みみの無趣味な故に・・・

読書感想、本にまつわるアレコレ話。時々映画、絵画鑑賞を思うがままに

『グリフィスの傷』 千早 茜

 

おすすめ ★★★★☆

【内容紹介】

からだは傷みを忘れない――たとえ肌がなめらかさを取り戻そうとも。
「傷」をめぐる10の物語を通して「癒える」とは何かを問いかける、切々とした疼きとふくよかな余韻に満ちた短編小説集。

【感想】

傷を負う、その痛みを知る経験は少なからず誰にでもあると思う。私も傷痕はあります。その傷がネガティブに心に残るものではなく、傷にまつわる温かい思い出が心に刻まれ、体の一部として今でも存在しています。この主人公たちのように傷を肯定的に受け止め、救われ、癒されたときに、傷は消化されていくんだと思いました。

「慈雨」というお話の中で胸がじんわりとした一文。

「自分が忘れてしまった傷を覚えている人がいる。そんな安心感がこの世にあるのだと、目をとじて雨音に身をゆだねた」娘の怪我に動転し、責任を感じてしまった父の後悔。傷つけた人が痛める心の傷。
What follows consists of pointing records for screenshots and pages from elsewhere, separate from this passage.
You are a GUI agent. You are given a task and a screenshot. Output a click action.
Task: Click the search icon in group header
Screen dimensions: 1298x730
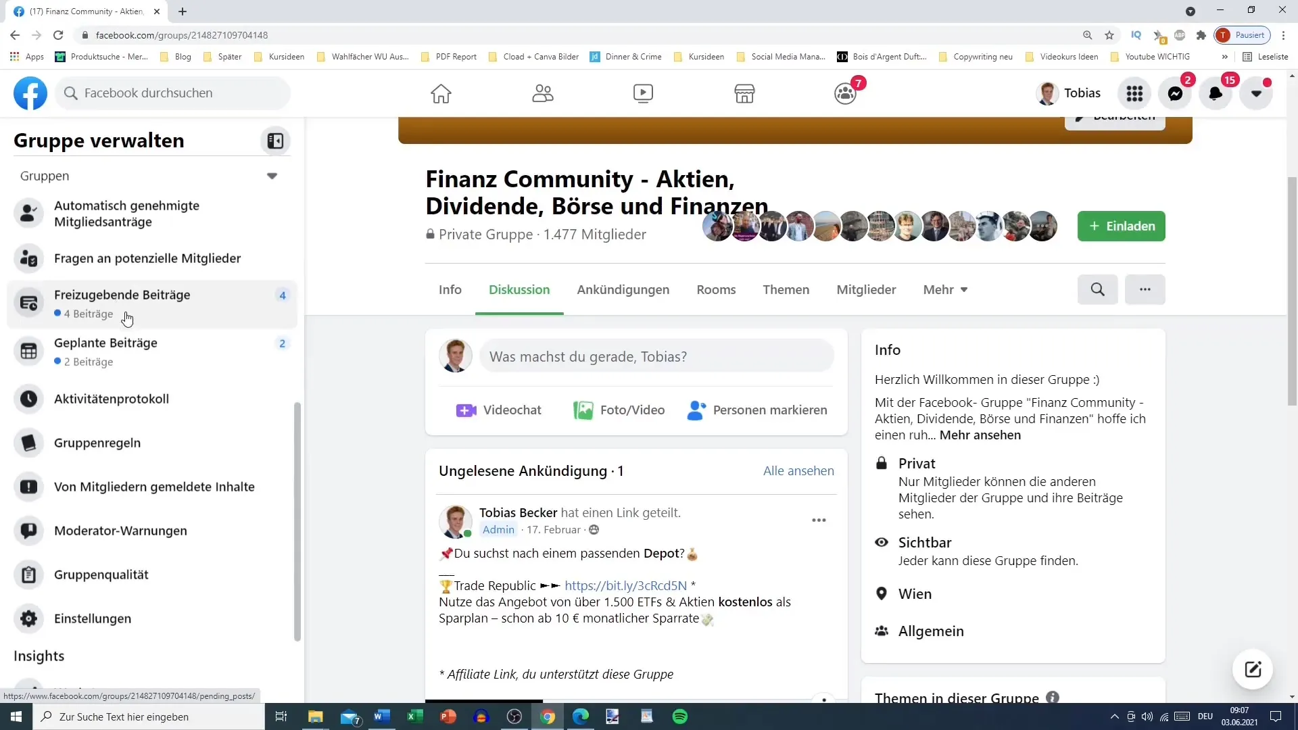coord(1099,290)
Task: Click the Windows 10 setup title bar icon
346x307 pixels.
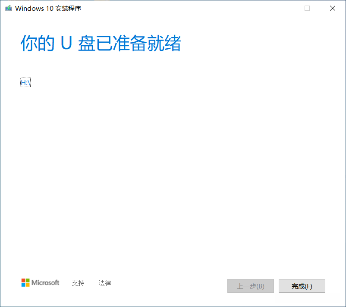Action: pos(8,8)
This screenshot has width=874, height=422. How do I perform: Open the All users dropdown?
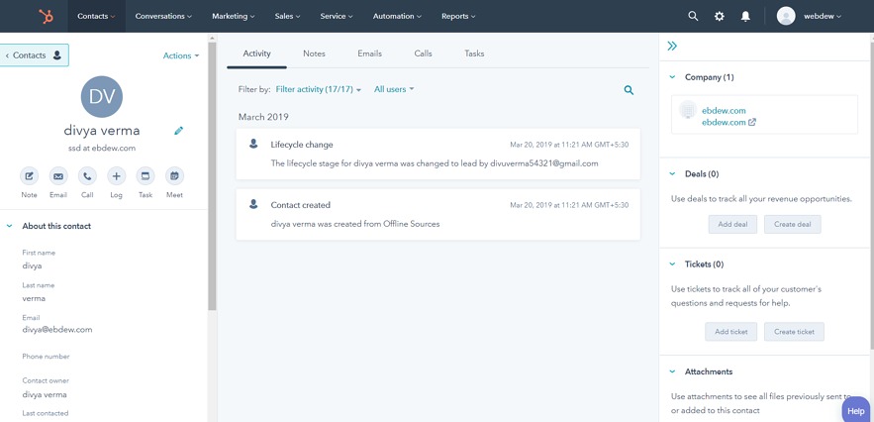point(394,89)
私の傷にも似たようなことがあります。2歳の頃の私は怪我をしてしまい、慌てた小学生の兄が抱っこして病院まで走っていったという思い出。私には残らない思い出ですが、兄の心にはずっと残るものだったそうです。誰かの思い出の中に深く刻まれる自分の傷。傷を負った本人よりも心に傷を負わせてしまうこと...とても切ないけど、深い優しさを感じ、私の心に温かく残っています。

傷に想いを馳せながら描く千早さんの心情を知りたい(この本のトークイベントに申込む予定がのんびりしていて期限が過ぎるという失態。残念)。。タイトルと表紙の印象よりもとても柔らかく、傷痕は乗り越えた証と前向きになる物語でした。